Index: lib/Analysis/MemoryDependenceAnalysis.cpp
===================================================================
--- lib/Analysis/MemoryDependenceAnalysis.cpp
+++ lib/Analysis/MemoryDependenceAnalysis.cpp
@@ -371,11 +371,18 @@
   unsigned Limit = BlockScanLimit;
   bool isInvariantLoad = false;
 
-  // Atomic accesses are only a problem if there is an acquire after a release.
-  // See "Compiler testing via a theory of sound optimisations in the C11/C++11
-  //   memory model" in PLDI 2013 for details.
+  // We must be careful with atomic accesses, as they may allow another thread
+  //   to touch this location, cloberring it. Based on the results of
+  //   "Compiler testing via a theory of sound optimisations in the C11/C++11
+  //   memory model" in PLDI 2013, we know that this is only possible if there
+  //   is a release access, followed by an acquire access.
+  // The general idea is that for a discriminating context (i.e. that accesses
+  //   MemLoc) to not be racy, it must synchronize with both the access being
+  //   optimized and the previous one, which requires respectively an acquire
+  //   and a release on this thread.
   // This paper does not prove this result for RMW accesses/fences, so we are
-  // conservative with them.
+  // conservative with them. They are detected as ModRef by the alias analysis,
+  // so this function returns Clobber on them automatically.
   bool HasSeenAcquire = false;
 
   if (isLoad && QueryInst) {
@@ -417,8 +424,10 @@
     // a load depends on another must aliased load from the same value.
     if (LoadInst *LI = dyn_cast<LoadInst>(Inst)) {
       // Atomic loads have complications involved.
-      // Monotonic accesses are not dangerous for this purpose.
-      if ((!LI->isUnordered()) && LI->getOrdering() != Monotonic)
+      // Unordered/Monotonic accesses are not dangerous for this purpose,
+      // and a load cannot be Release or Acquire_Release.
+      if (LI->getOrdering() == Acquire
+              || LI->getOrdering() == SequentiallyConsistent)
         HasSeenAcquire = true;
 
       AliasAnalysis::Location LoadLoc = AA->getLocation(LI);
@@ -477,8 +486,11 @@
 
     if (StoreInst *SI = dyn_cast<StoreInst>(Inst)) {
       // Atomic stores have complications involved.

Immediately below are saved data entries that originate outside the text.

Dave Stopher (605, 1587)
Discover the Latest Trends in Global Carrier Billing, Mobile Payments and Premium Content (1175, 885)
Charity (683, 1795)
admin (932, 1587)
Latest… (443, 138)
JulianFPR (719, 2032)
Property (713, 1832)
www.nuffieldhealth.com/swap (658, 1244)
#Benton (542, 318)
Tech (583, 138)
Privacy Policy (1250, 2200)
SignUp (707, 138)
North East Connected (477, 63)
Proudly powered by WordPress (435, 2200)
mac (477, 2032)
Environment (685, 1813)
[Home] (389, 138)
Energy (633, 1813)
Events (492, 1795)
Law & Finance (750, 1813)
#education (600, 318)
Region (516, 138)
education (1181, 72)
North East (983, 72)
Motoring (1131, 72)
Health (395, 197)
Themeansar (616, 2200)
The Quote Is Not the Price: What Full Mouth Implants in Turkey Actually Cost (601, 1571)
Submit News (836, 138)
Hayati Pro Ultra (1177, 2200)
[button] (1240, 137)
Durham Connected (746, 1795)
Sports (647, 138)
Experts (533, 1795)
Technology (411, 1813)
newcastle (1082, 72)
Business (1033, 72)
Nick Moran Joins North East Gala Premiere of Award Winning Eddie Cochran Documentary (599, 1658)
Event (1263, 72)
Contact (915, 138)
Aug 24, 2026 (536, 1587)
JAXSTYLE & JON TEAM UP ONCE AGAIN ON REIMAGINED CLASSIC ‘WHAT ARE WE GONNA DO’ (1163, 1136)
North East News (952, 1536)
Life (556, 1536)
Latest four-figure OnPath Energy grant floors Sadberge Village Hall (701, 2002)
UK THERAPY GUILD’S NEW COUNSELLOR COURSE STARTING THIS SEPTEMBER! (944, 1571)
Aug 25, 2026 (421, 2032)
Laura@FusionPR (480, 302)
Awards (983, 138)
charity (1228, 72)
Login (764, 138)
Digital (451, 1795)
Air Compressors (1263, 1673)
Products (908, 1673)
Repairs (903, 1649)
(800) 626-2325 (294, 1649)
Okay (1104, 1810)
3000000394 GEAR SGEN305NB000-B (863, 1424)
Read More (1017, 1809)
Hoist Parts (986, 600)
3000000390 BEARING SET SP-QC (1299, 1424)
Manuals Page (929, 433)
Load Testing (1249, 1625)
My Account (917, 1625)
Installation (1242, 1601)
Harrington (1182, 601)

-      // Monotonic accesses are safe for this purpose.
-      if (HasSeenAcquire && (!SI->isUnordered()) && SI->getOrdering() != Monotonic)
+      // Unordered/Monotonic accesses are not dangerous for this purpose,
+      // and a store cannot be Acquire or Acquire_Release.
+      if (HasSeenAcquire &&
+              (SI->getOrdering() == Release
+               || SI->getOrdering() == SequentiallyConsistent))
         return MemDepResult::getClobber(SI);
 
       // If alias analysis can tell that this store is guaranteed to not modify
@@ -503,25 +515,6 @@
       return MemDepResult::getClobber(Inst);
     }
 
-    // FIXME We are probably too conservative here.
-    if (isa<FenceInst>(Inst)) {
-      return MemDepResult::getClobber(Inst);
-    }
-
-    // FIXME We are probably too conservative here.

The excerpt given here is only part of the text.